We are pleased to announce that the 67th IAS Annual ONLINE meetings will be held on Friday and Saturday, January 8–9 2027
Chair and co-chair: Sofía Chacaltana Cortez, Ph.D. and Carla Jaimes Betancourt, Ph.D.
The call for presentations will open from 15th of June until the 15th of October. The 2027 Annual meetings will be held online, where participants will present and discuss presentations and posters. Members, non-members, and students are all welcome to participate and submit proposals for presentations and posters in English and Spanish.
67th Annual Meeting Call for Submissions
Topical Theme:
Indigeneity:
Indigeneity is a historical and political category built in relation to the formation of nation-states, their legislative frameworks, and their projects of governance, identity, and territorial control, often articulated around notions of “development” (Canessa and Piqc, 2024). In the Andean region, in dialogue with broader processes in Latin America, narratives about the past have been constructed that have contributed both to the formation of national identities and to the recognition, denial, or marginalization of the rights of Indigenous peoples and other communities historically displaced or subordinated.
These narratives are not neutral: they have influenced contemporary demands related to self-determination, access to territory, the right to water, the recognition of their own histories, and the exercise of heritage in the places they inhabit, among others (Atalay, 2006). In this sense, indigeneity cannot be understood as a fixed or essential category, but rather as a dynamic field of negotiation, dispute, and re-signification over time.
This IAS call on “indigeneity” invites critical reflection on how archaeological and related disciplines practices; carried out by researchers from diverse institutional and social contexts, as well as members of Indigenous communities, has contributed to the construction, negotiation, and contestation of indigeneity in the Andes from a diachronic perspective. We invite submissions that examine the intersections between archaeological knowledge and practice, processes of state formation, heritage policies, and their connections and tensions with Indigenous and other communities. Proposals that incorporate collaborative research approaches, Indigenous epistemologies, and Traditional Ecological Knowledge (TEK) are especially encouraged, as well as works addressing contemporary debates on land, water, and territorial rights (Atalay, 2006).

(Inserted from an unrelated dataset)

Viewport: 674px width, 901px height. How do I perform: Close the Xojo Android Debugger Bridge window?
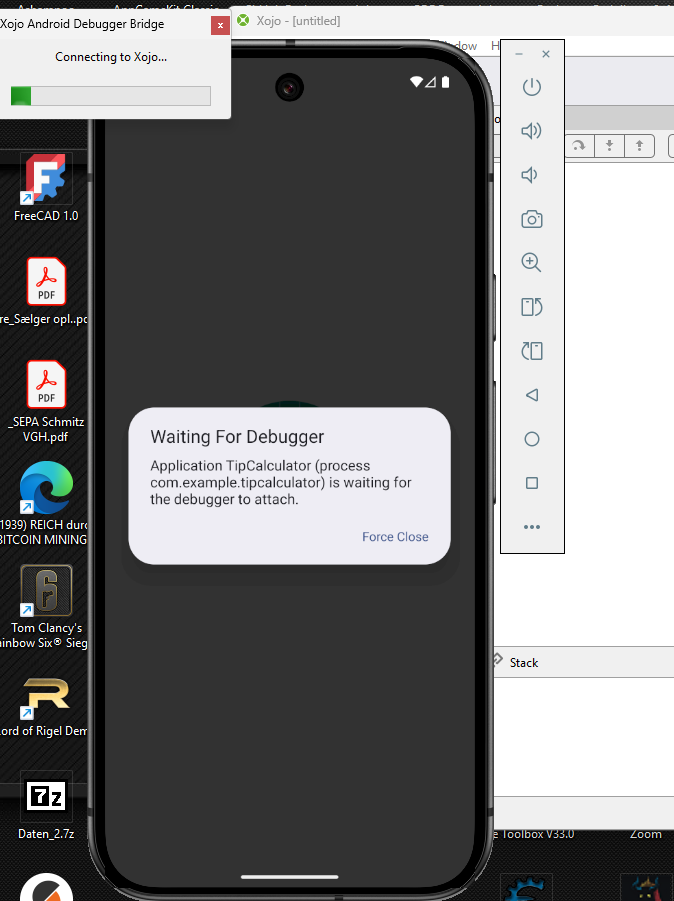[220, 26]
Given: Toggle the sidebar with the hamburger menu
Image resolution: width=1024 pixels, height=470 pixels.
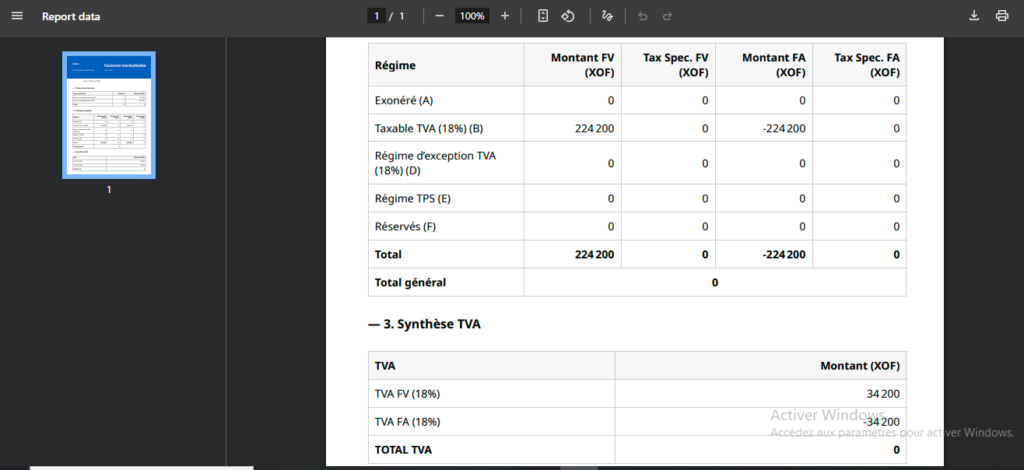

Topics may include, but are not necessarily limited to:
- Archaeology and history in the construction of national narratives in the Andes
- Heritage policies and the role of the state in defining indigeneity
- Indigenous participation in archaeological practice, interpretation, and management
- Collaborative archaeology and community-based approaches
- Traditional ecological knowledge and long-term environmental perspectives
- Archaeology, territory, and disputes over land and water
- Decolonial or Indigenous methodologies in Andean research
- Indigenities, climate change, and socio-environmental transformations.
- Multispecies relationalities and indigenous ontologies
This call seeks to promote critical discussions about the many ways in which indigeneity has been constructed, contested, and reinterpreted in the Andes. We welcome contributions from archaeology, anthropology, history, art history geography, ecology, heritage studies and related disciplines. Interdisciplinary proposals that integrate multiple lines of evidence, as well as those based on research conducted in collaboration with Indigenous communities are especially encouraged.